"In the Civil Service?" said Mr. Clutterbuck innocently.

"No," answered Charlie with nonchalance, "in some works out there, a sort of company; but I shall like it. It's mining, you know; it puts me right to the top at once."

"You'll do well," said Mr. Clutterbuck, wringing his hand with more familiarity than he had yet shown, and remembering as a business man must, the splendid organising power that lay behind the Irish ease of the Daniel-Daniels-Fitzgeralds.

Next day Mr. Bailey and Mr. Clutterbuck were watching the first working day of the Session of 1912:—what thoughts passed through the merchant's mind were much too deep for words as he noted one face after another so long familiar to him in the comic journals, and heard, under the disguise of their constituencies, names that shook the world. The wit, the intelligence, the judgment, the rhetoric overwhelmed him, and there were two tears in his eyes as he looked.

He heard one timid supplementary question on the Anapootra Ruby Mines, the thunderous cries for order that met it, and the sharp rebuke from the chair: then suddenly William Bailey moved from his side—he had seen the young Prime Minister, flushed with glory, but touched as it seemed with fatigue, go out for a moment behind the Speaker's chair.
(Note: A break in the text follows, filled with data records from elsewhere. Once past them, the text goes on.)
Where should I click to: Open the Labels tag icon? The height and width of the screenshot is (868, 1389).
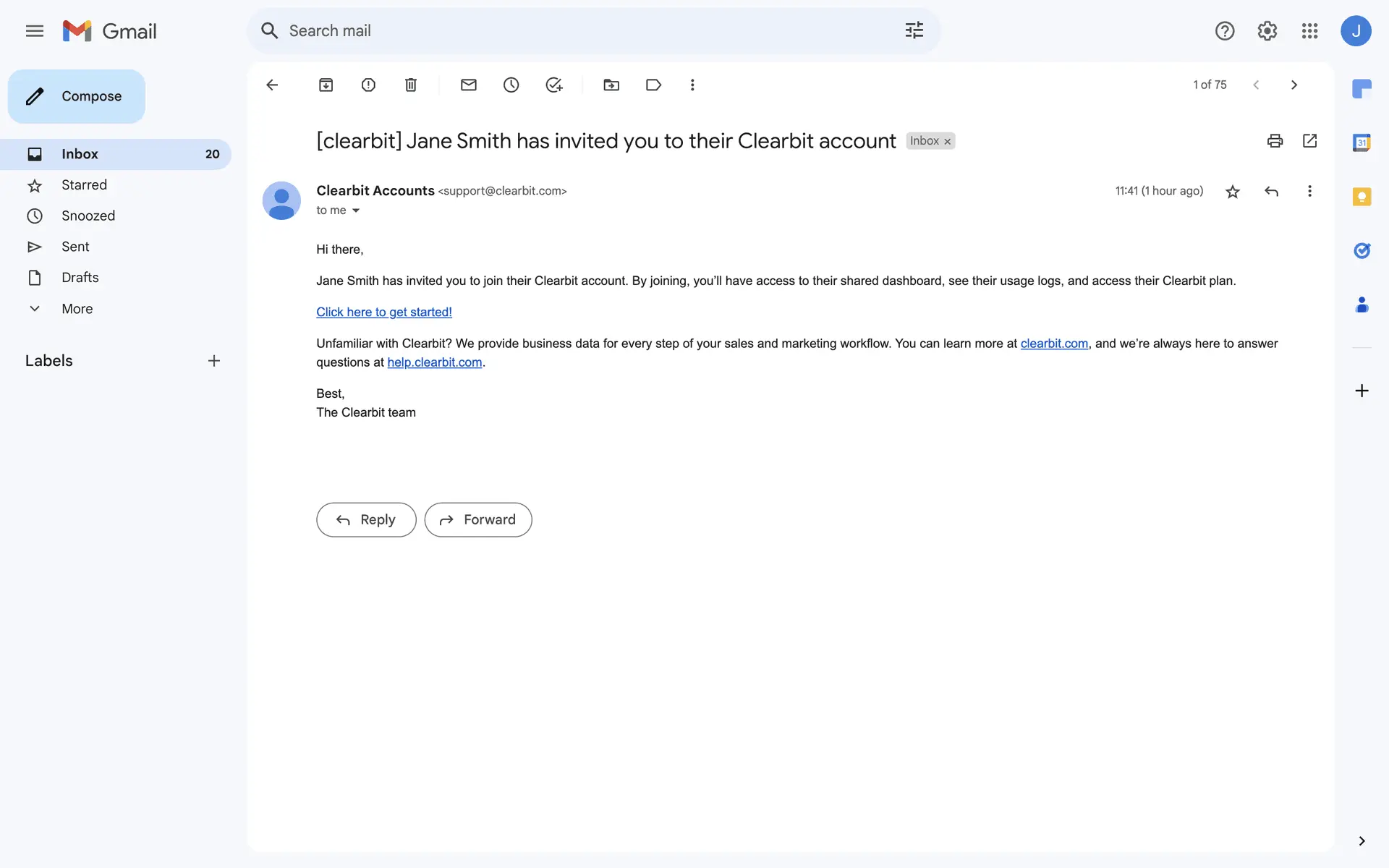653,85
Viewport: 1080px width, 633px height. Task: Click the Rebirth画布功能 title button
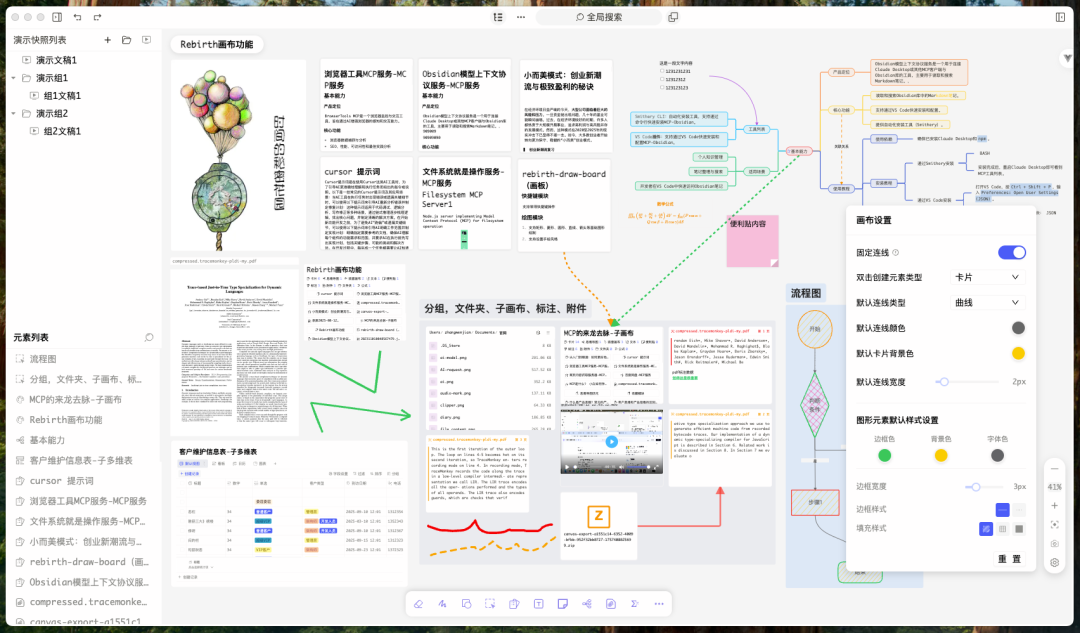coord(216,45)
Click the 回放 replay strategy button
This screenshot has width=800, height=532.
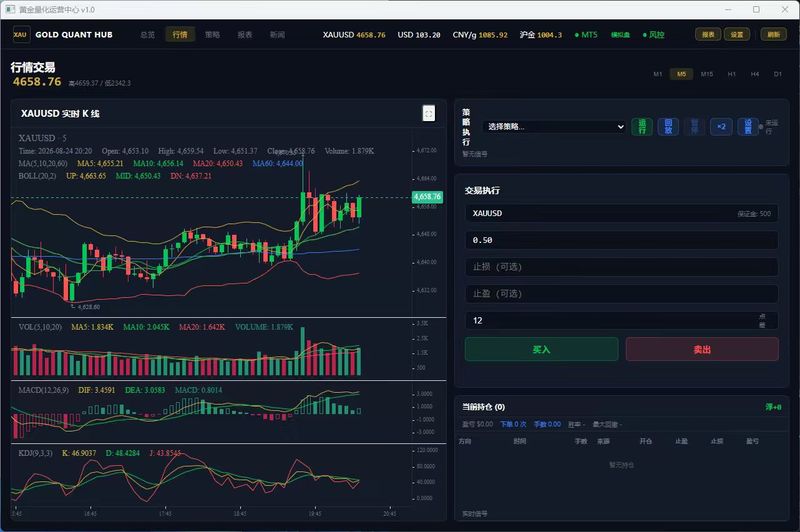point(668,126)

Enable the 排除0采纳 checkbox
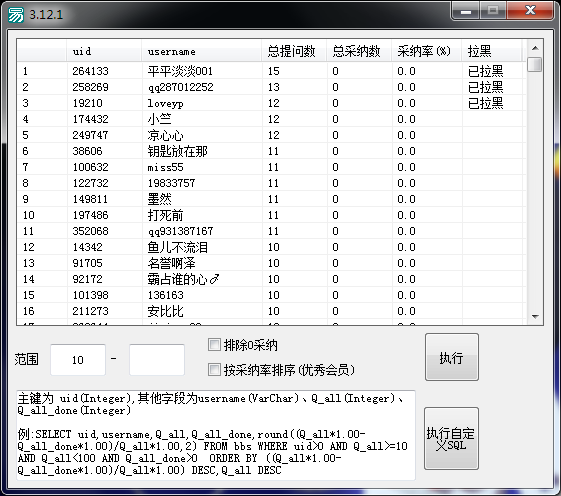214,345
He said to Mr. Clutterbuck, "I'll be back in a moment," and he went off hurriedly through the lobbies.

William Bailey had one more task before him, and for once it was innocuous. He passed through the well-known corridors to the Prime Minister's room, opened the door without knocking, nodded to the secretary, and went in.
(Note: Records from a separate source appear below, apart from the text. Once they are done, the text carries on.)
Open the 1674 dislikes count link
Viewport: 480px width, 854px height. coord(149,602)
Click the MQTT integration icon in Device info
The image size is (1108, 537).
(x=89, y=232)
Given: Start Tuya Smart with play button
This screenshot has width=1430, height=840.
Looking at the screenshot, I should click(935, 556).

There are wearinesses in the common desert of political life, and an exception to its tedium, however anomalous or eccentric, will prove at some moments refreshing. The young Prime Minister was really glad to see the tall and absurd figure striding into the room, and he said: "Good old Bill!" with an accent of earlier times. Then he put his forearm squarely on the big official table, and before William Bailey could speak, with his firm, half-smiling lips he said:

"It'll save you trouble, Bill, to know that whatever it is I'm not going to do it."

"That's a pity," said William Bailey, "for the first thing I was going to ask was whether you'd come to the Follies on Friday."